§ ACTIVITY: For the entries below, the result should be an exact transcription of the lines from the one with "The width and height of the screenshot is (535, 269)." up to and including the one with "Given: Click the add person toolbar icon", and only those.

::::

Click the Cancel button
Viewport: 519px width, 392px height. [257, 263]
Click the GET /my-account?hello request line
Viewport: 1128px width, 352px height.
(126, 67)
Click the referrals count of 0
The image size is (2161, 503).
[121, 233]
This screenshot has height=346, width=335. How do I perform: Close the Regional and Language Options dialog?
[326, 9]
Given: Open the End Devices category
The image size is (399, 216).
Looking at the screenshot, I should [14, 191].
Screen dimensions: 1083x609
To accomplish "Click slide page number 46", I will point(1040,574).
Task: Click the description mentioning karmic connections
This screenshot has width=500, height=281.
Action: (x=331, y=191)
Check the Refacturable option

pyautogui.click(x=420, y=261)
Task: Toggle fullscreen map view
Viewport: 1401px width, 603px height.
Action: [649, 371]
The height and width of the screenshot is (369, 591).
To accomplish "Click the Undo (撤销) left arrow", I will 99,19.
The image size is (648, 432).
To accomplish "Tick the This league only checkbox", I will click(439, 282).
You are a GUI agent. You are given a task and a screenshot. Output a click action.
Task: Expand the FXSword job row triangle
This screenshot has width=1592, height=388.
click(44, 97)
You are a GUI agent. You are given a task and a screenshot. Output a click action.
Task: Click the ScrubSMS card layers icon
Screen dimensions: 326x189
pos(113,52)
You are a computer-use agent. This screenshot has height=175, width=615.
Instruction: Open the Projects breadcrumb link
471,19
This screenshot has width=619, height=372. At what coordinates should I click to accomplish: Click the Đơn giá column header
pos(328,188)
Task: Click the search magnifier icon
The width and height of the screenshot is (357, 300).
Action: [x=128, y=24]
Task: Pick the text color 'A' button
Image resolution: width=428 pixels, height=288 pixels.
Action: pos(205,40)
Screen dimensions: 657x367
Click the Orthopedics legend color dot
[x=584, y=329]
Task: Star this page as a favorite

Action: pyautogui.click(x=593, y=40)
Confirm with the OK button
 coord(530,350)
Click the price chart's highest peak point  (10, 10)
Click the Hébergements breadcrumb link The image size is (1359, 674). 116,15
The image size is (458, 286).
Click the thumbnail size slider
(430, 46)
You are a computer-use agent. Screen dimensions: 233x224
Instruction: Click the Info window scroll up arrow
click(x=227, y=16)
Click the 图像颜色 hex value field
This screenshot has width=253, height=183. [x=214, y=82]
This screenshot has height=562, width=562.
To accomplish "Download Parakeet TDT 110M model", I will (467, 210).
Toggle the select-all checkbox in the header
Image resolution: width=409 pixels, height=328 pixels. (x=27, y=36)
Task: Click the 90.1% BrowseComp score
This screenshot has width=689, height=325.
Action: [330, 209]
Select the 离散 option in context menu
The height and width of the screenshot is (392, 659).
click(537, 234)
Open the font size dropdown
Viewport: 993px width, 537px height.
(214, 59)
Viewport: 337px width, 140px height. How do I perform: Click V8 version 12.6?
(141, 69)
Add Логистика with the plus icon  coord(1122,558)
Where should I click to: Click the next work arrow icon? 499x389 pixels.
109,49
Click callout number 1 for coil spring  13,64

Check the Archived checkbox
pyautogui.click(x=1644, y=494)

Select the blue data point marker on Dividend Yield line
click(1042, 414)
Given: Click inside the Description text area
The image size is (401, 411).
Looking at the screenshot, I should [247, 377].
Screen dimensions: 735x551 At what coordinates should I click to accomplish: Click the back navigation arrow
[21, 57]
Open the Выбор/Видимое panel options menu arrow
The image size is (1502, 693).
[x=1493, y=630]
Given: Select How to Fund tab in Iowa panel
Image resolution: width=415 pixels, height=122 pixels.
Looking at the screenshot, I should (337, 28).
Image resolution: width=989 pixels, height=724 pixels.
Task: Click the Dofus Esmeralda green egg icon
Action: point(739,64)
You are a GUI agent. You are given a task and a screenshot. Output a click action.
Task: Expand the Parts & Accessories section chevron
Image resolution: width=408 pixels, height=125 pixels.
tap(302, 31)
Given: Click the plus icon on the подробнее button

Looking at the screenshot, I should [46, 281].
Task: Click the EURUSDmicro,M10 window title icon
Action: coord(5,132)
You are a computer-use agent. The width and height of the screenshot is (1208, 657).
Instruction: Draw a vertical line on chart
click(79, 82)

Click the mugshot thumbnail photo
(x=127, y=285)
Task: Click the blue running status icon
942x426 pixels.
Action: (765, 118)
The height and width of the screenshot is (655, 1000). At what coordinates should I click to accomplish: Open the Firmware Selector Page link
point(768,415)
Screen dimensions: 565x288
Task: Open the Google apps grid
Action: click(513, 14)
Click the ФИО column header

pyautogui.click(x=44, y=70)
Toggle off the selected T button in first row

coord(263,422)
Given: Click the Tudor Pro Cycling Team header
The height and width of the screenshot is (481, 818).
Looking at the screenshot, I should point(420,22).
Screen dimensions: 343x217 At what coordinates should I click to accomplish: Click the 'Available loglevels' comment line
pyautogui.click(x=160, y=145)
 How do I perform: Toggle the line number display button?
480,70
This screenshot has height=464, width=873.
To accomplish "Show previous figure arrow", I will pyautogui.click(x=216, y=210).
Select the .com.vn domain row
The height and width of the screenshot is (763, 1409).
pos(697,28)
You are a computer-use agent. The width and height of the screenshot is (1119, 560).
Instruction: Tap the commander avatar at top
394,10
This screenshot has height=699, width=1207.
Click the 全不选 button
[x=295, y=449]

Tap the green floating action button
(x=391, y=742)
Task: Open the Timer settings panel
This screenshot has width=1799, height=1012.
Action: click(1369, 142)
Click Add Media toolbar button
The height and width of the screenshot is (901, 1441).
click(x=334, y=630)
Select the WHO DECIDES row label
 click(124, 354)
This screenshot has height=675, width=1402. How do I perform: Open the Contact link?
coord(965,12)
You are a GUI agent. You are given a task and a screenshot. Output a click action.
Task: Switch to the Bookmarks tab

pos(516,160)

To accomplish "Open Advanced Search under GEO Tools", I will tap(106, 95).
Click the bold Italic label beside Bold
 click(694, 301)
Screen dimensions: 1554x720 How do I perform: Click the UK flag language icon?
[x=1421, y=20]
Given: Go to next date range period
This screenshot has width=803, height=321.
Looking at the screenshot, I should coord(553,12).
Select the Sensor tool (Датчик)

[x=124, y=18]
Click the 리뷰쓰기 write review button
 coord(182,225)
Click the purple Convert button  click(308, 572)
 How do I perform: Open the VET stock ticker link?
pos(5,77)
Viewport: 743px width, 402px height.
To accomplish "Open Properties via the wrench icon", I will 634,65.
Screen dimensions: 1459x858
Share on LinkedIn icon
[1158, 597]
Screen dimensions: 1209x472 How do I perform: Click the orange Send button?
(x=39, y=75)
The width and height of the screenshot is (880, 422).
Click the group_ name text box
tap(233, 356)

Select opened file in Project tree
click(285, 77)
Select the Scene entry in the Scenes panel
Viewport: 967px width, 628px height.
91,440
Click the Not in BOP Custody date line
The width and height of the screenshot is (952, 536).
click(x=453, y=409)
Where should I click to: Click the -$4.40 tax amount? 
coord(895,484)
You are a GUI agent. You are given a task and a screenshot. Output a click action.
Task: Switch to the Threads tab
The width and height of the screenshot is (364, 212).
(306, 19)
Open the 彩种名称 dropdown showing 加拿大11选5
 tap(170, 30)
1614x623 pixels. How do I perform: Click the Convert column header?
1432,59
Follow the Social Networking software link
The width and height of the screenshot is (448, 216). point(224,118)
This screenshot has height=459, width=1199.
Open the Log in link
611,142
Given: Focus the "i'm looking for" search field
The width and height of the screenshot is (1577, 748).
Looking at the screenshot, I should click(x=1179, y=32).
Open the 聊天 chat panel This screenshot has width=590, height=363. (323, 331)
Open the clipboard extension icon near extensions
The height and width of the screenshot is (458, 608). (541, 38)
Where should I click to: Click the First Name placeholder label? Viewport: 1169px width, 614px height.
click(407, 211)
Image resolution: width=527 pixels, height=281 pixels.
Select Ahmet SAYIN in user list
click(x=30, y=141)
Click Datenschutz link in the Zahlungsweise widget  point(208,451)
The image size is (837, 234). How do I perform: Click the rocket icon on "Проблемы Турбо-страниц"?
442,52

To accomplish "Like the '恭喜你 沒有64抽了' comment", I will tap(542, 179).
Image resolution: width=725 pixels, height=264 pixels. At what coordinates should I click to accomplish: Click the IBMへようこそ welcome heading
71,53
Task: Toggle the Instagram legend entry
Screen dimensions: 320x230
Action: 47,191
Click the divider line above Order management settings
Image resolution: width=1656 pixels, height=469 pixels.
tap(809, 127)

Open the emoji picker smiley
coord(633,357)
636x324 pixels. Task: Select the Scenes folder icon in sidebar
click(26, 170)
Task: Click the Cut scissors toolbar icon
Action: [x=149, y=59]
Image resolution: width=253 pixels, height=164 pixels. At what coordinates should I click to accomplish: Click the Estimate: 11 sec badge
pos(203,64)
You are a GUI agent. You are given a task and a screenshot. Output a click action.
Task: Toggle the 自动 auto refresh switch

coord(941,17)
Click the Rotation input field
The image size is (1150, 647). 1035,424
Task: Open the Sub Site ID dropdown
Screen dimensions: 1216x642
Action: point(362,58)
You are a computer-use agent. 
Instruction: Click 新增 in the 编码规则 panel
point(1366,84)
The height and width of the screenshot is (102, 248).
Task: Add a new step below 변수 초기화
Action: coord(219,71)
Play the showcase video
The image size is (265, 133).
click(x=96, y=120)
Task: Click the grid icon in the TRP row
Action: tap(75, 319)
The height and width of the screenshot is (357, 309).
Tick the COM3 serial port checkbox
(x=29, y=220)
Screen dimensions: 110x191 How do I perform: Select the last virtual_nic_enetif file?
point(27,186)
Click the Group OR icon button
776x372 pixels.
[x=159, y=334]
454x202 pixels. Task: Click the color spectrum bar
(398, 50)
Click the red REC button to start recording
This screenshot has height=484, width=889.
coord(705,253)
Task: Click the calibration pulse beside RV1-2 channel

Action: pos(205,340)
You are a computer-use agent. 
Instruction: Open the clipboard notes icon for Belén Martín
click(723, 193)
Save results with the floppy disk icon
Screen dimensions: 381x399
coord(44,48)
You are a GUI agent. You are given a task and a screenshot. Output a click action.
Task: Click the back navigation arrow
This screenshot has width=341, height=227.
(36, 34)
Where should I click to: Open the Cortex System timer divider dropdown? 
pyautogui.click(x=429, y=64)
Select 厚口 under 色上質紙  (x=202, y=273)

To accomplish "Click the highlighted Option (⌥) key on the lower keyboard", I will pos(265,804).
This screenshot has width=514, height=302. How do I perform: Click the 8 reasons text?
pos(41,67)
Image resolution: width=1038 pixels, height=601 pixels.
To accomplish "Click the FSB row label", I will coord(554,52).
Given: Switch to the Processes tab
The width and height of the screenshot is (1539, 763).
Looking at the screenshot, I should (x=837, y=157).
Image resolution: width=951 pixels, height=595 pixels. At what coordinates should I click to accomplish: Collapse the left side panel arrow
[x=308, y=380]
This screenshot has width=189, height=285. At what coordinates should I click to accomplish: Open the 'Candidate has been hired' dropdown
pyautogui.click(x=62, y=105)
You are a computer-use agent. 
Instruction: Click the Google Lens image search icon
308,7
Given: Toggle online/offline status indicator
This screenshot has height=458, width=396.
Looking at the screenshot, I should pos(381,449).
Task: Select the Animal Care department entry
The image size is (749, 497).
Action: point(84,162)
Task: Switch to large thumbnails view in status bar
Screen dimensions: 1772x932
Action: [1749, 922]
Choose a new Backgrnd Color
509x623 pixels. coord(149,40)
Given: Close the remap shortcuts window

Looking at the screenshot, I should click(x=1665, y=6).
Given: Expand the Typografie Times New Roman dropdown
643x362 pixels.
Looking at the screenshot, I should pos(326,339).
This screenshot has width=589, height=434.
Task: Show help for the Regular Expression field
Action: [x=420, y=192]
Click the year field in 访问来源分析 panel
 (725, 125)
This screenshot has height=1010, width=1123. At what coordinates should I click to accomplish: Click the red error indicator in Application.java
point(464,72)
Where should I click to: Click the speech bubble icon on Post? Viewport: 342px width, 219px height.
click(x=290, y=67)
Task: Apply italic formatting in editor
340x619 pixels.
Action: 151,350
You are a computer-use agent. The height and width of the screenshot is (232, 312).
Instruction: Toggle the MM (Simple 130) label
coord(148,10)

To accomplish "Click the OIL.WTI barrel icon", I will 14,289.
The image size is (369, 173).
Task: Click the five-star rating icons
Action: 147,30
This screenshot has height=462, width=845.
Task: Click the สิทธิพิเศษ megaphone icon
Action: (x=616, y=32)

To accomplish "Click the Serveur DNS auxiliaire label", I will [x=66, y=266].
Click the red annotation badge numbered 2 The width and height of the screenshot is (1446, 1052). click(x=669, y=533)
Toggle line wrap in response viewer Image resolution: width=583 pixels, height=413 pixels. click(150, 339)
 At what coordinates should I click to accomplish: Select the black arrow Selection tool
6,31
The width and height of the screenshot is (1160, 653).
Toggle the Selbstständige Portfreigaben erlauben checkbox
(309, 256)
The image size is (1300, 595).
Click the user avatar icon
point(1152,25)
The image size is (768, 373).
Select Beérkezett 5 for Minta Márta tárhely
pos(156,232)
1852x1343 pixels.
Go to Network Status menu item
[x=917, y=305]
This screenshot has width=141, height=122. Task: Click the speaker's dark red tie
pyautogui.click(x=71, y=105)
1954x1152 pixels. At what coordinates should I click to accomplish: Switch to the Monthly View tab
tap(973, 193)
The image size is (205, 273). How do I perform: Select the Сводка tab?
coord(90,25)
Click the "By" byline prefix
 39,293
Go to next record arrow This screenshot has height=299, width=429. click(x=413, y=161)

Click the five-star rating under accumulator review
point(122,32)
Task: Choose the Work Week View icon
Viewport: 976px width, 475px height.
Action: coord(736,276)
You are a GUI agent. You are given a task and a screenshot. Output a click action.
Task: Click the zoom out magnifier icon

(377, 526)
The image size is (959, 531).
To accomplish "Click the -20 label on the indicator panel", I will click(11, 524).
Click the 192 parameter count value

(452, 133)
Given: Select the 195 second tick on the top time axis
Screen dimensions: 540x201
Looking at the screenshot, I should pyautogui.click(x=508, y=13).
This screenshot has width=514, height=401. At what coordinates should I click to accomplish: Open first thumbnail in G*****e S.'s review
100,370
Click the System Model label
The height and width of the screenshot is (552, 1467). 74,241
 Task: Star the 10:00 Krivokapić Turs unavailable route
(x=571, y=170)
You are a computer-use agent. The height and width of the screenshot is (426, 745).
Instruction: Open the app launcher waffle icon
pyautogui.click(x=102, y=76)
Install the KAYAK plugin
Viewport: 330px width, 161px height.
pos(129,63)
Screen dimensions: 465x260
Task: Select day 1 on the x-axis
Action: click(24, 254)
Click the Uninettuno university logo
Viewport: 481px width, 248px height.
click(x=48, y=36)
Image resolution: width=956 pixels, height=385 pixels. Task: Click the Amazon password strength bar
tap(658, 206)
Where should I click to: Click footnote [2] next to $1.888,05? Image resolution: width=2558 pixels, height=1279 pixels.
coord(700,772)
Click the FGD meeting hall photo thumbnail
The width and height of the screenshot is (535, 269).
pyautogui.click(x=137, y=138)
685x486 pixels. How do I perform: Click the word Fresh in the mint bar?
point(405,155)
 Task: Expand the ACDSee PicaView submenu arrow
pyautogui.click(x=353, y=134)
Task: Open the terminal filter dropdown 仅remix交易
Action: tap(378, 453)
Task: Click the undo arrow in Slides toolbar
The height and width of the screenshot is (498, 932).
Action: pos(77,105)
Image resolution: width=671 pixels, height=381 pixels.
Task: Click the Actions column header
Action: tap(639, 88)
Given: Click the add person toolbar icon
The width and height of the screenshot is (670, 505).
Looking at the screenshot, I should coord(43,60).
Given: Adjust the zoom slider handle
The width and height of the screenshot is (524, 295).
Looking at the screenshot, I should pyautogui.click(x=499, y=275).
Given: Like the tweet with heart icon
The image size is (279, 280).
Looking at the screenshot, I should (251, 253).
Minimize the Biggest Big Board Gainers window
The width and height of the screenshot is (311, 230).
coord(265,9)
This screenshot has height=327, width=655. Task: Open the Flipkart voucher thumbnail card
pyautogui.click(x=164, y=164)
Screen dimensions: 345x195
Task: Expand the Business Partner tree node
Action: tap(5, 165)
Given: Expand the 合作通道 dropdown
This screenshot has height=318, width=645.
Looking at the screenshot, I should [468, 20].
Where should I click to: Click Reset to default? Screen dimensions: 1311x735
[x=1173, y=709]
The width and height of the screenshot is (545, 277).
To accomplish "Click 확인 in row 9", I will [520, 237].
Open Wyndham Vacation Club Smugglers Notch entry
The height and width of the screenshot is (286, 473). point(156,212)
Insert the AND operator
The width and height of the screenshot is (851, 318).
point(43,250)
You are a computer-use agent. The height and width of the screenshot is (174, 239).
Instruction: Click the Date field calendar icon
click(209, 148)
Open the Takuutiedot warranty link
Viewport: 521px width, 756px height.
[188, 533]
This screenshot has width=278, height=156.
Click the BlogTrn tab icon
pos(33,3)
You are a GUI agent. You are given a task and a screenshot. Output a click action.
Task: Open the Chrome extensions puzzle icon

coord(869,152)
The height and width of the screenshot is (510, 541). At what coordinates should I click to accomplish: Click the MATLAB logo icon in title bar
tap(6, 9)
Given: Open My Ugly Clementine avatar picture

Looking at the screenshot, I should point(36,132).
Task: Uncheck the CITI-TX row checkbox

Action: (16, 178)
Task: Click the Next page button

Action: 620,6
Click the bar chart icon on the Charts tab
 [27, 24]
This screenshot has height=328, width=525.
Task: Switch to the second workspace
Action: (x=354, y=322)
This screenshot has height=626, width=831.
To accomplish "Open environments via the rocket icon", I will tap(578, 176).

::::

§ ANSWER BELOW:
The width and height of the screenshot is (535, 269).
pyautogui.click(x=137, y=138)
685x486 pixels. How do I perform: Click the word Fresh in the mint bar?
point(405,155)
 Task: Expand the ACDSee PicaView submenu arrow
pyautogui.click(x=353, y=134)
Task: Open the terminal filter dropdown 仅remix交易
Action: tap(378, 453)
Task: Click the undo arrow in Slides toolbar
The height and width of the screenshot is (498, 932).
Action: pos(77,105)
Image resolution: width=671 pixels, height=381 pixels.
Task: Click the Actions column header
Action: tap(639, 88)
Given: Click the add person toolbar icon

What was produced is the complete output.